Reproduce the text of each record below word for word, omitting the pictures.

⟨

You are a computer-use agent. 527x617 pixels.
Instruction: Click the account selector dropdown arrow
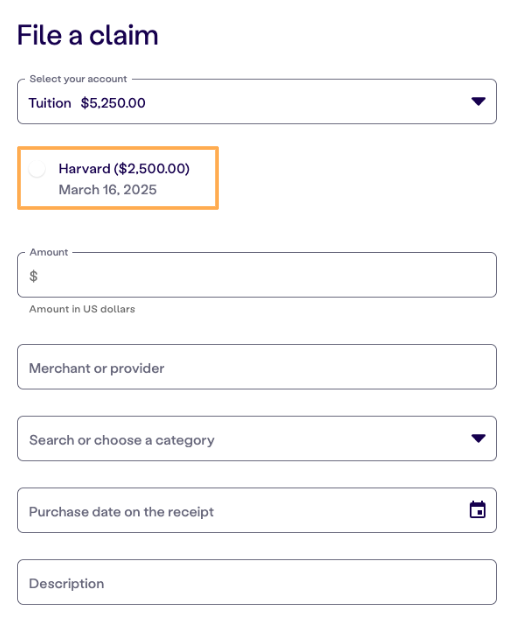click(478, 102)

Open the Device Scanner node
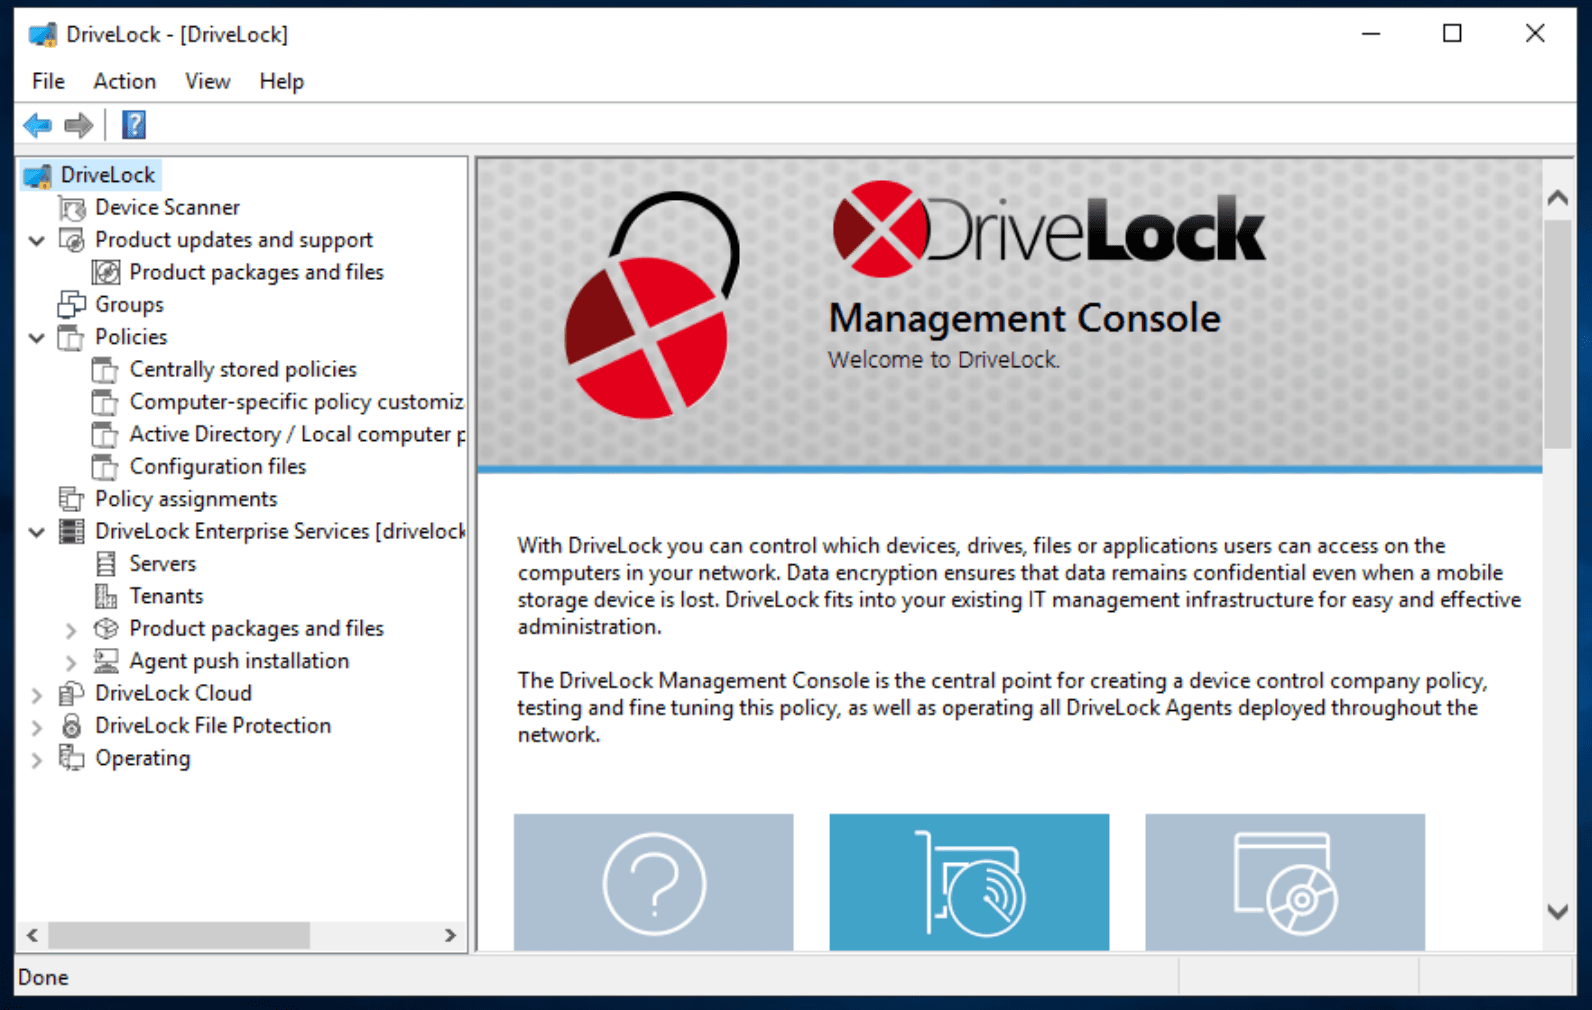coord(166,207)
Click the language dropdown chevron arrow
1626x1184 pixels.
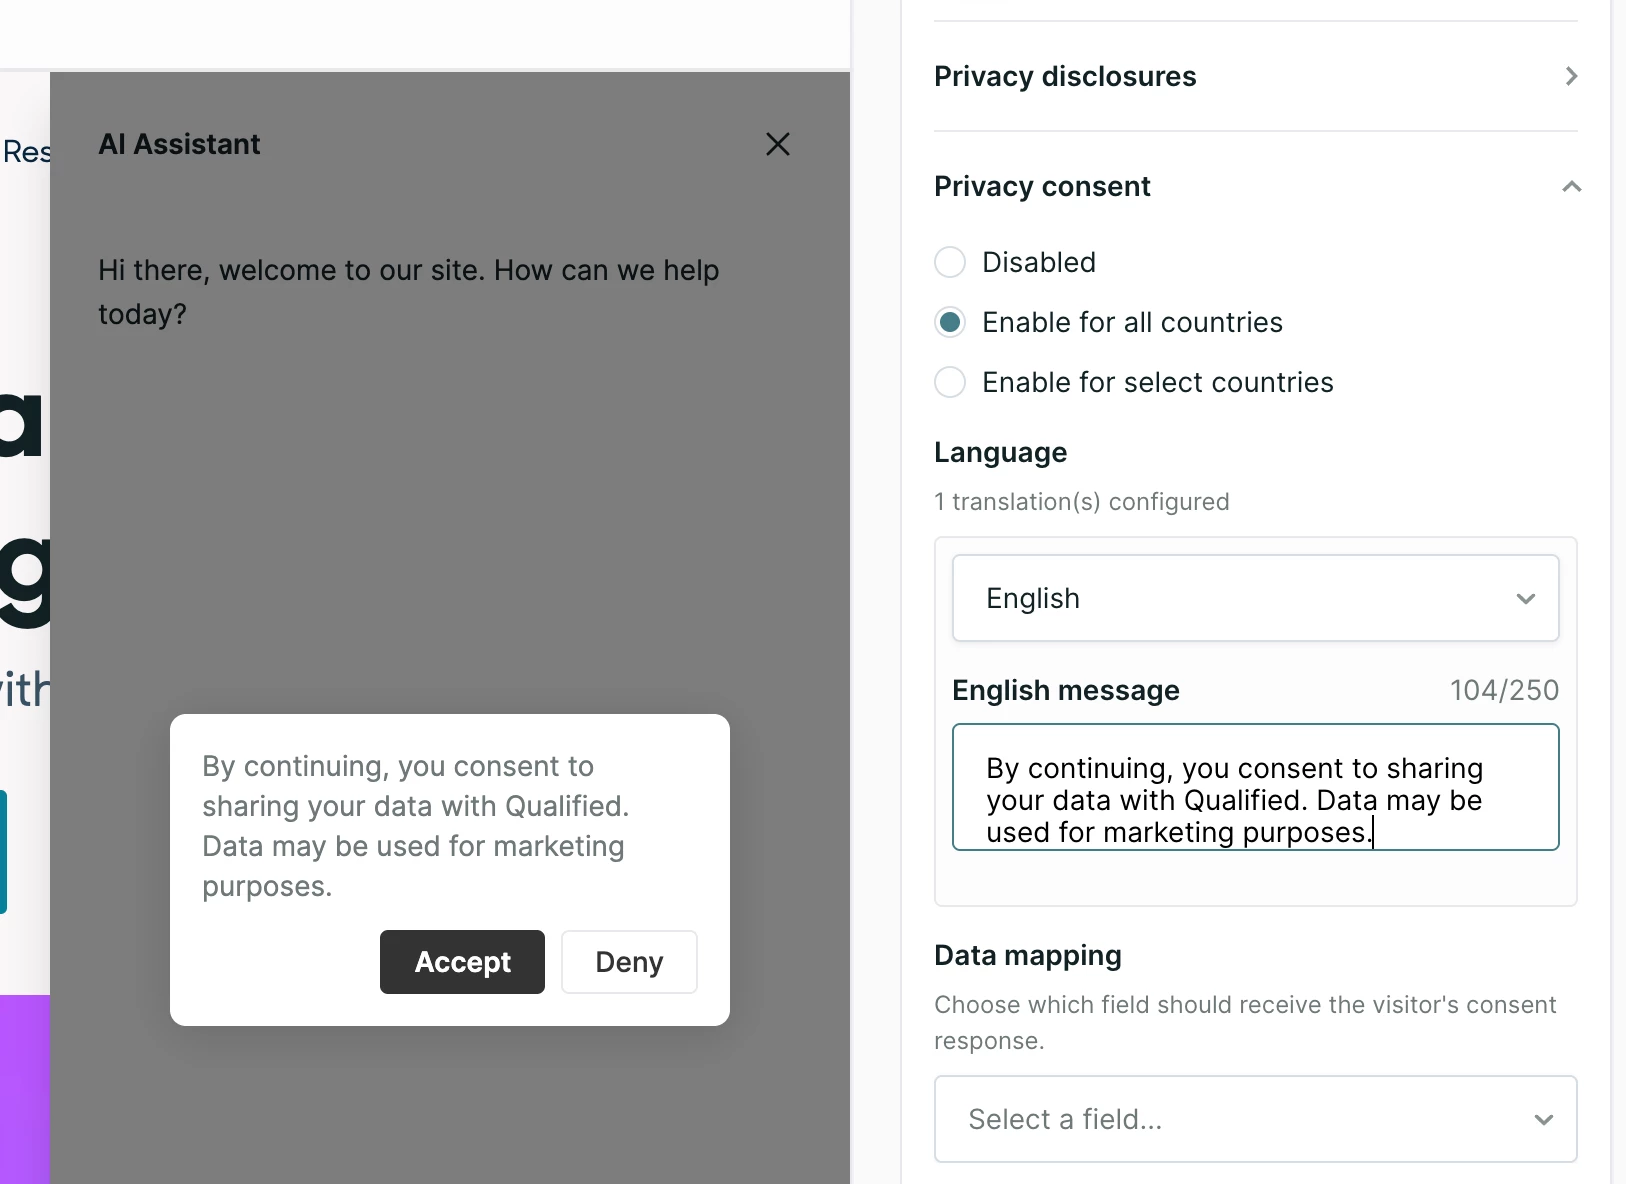1525,599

⟩

**SOLUTION TO THE EXERCISE**:
You are a computer-use agent. 527x617 pixels.
Instruction: Click the account selector dropdown arrow
click(478, 102)

Open the Device Scanner node
coord(166,207)
Click the language dropdown chevron arrow
1626x1184 pixels.
1525,599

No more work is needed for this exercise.